-- Consigne donnée --
Dans l'extrait ci-dessous sur le storytelling, pourquoi l'incendie du Reichstag et celui de Rome sont-ils cités à propos du 11 septembre 2001 ? Réponds en une à trois phrases.

-- Extrait --
On nous raconte des histoires


Le sous-titre de Storytelling, le livre de Christian Salmon, était La machine à fabriquer des histoires et à formater les esprits. Son essai, publié en 2007, montre comment la méthode marketing appliquée à la politique consiste à raconter des histoires pour influencer le consommateur ou l'électeur. Mais le storytelling est omniprésent dans nos vies. Il nous fabrique depuis notre naissance. Notre éducation, parentale et sociétale, nous fige dans un moule dont nous ne pouvons nous affranchir qu'après un travail considérable. Le désir auquel nous sommes incapables de répondre nous rend malade, à moins et jusqu'à trouver l'échappatoire, l'histoire d'une vie, de sa propre vie.

En matière de communication nos doutes s'étaient avérés justifiés après le faux massacre de Timișoara de 1989 en Roumanie. Aujourd'hui encore, remettre en question la version officielle du 11 septembre 2001 revient à se faire traiter de complotiste comme si l'incendie du Reichstag en 1933 ou celui de Rome au 1er siècle n'avaient jamais existé. Ils permirent pourtant à Hitler de se débarrasser des communistes et à Néron des Chrétiens. Aux États Unis, le mois qui suivit l'attentat contre les Twin Towers furent votées les lois liberticides du Patriot Act sans que personne n'ose lever le petit doigt. En matière de storytelling, l'arme de distraction massive n'est pas née d'hier. Plus le mensonge et la manipulation sont énormes mieux ça passe. L'invention du Christianisme, ou de n'importe quelle autre religion d'ailleurs, n'est-elle pas une preuve irréfutable de l'ampleur du complot ? Depuis vingt siècles on veut nous faire croire qu'un barbu est mort sur la croix pour tous les hommes et qu'en plus il fut ressuscité. Bel exemple de storytelling servant à contenir la révolte et galvaniser les foules, voire à les exploiter ! Avec la déclassification des archives américaines les insinuations sur la destitution de Mohammad Mossadegh en Iran en 1953 ou l'assassinat de Patrice Lumumba au Congo en 1961 s'avèrent exactes, comme la participation des avions américains le 11 septembre 1973 au Chili contre Salvador Allende, tous fruits des agissements de la CIA. Mais nous avons les mêmes en France...

-- Données extraites --
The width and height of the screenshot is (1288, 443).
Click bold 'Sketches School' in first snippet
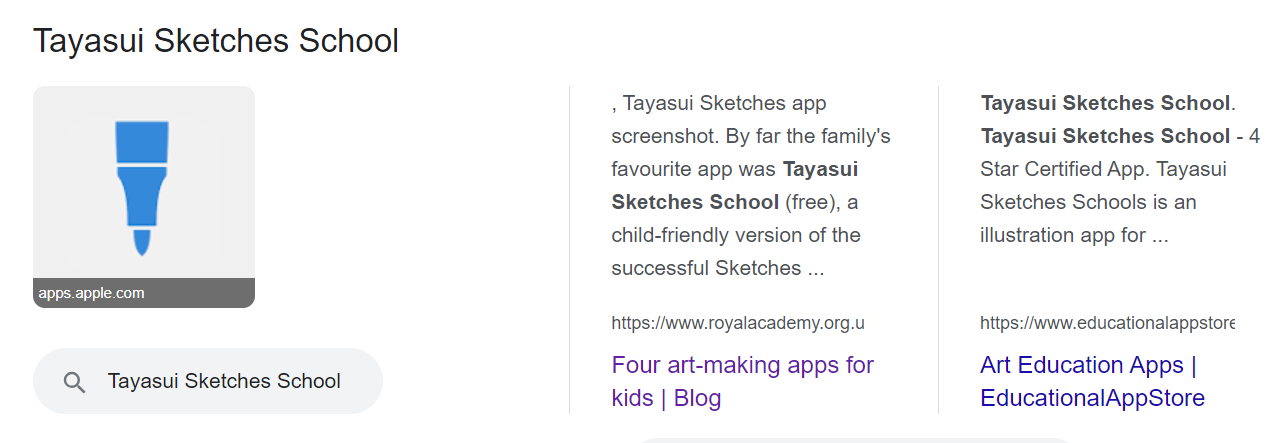coord(695,202)
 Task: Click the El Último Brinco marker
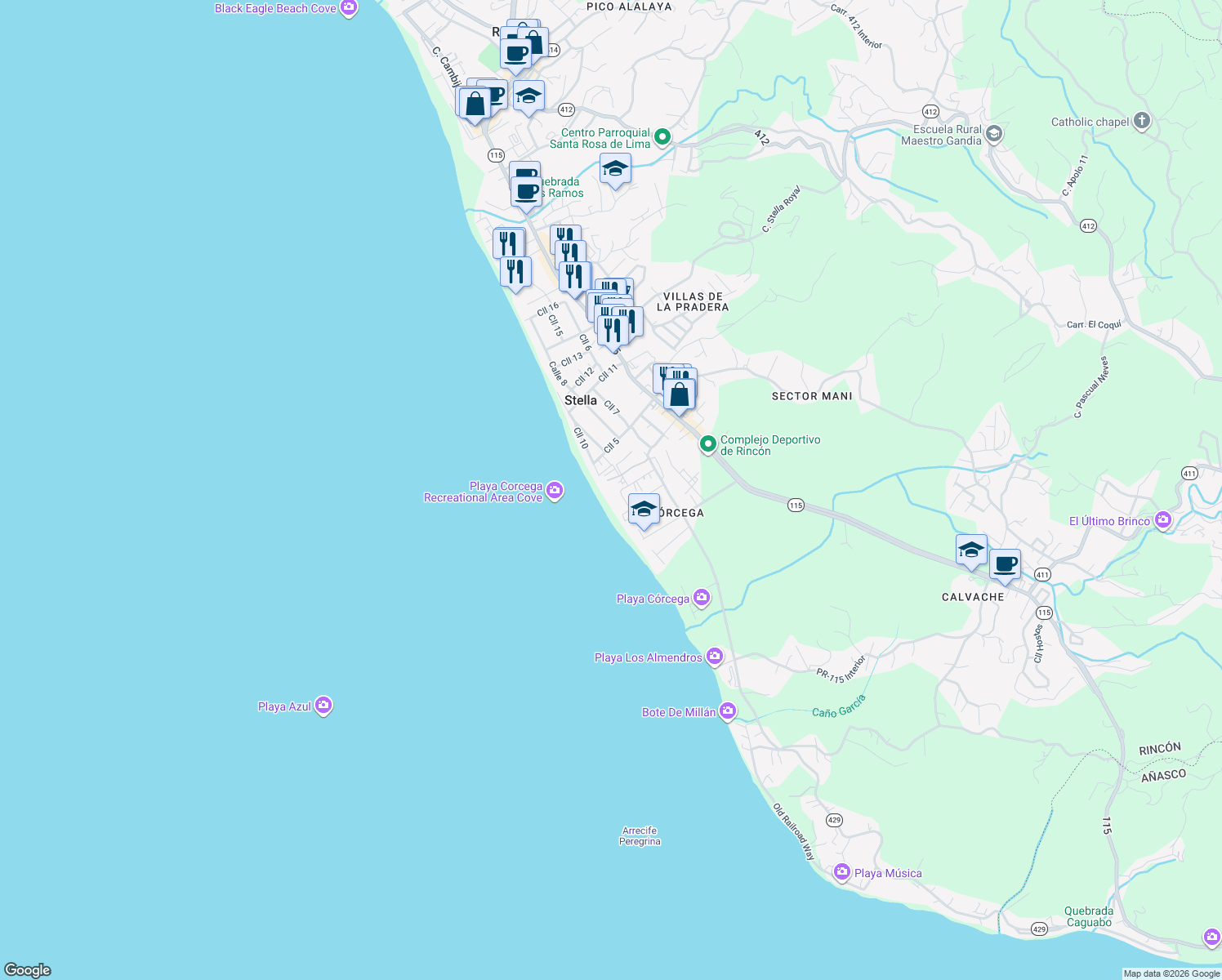1162,519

-- Réponse complète --
Selon l'extrait, remettre en question la version officielle du 11 septembre 2001 vaut d'être traité de complotiste, comme si ces deux incendies n'avaient jamais existé. Ils sont rappelés parce qu'ils ont permis à Hitler de se débarrasser des communistes et à Néron de se débarrasser des Chrétiens.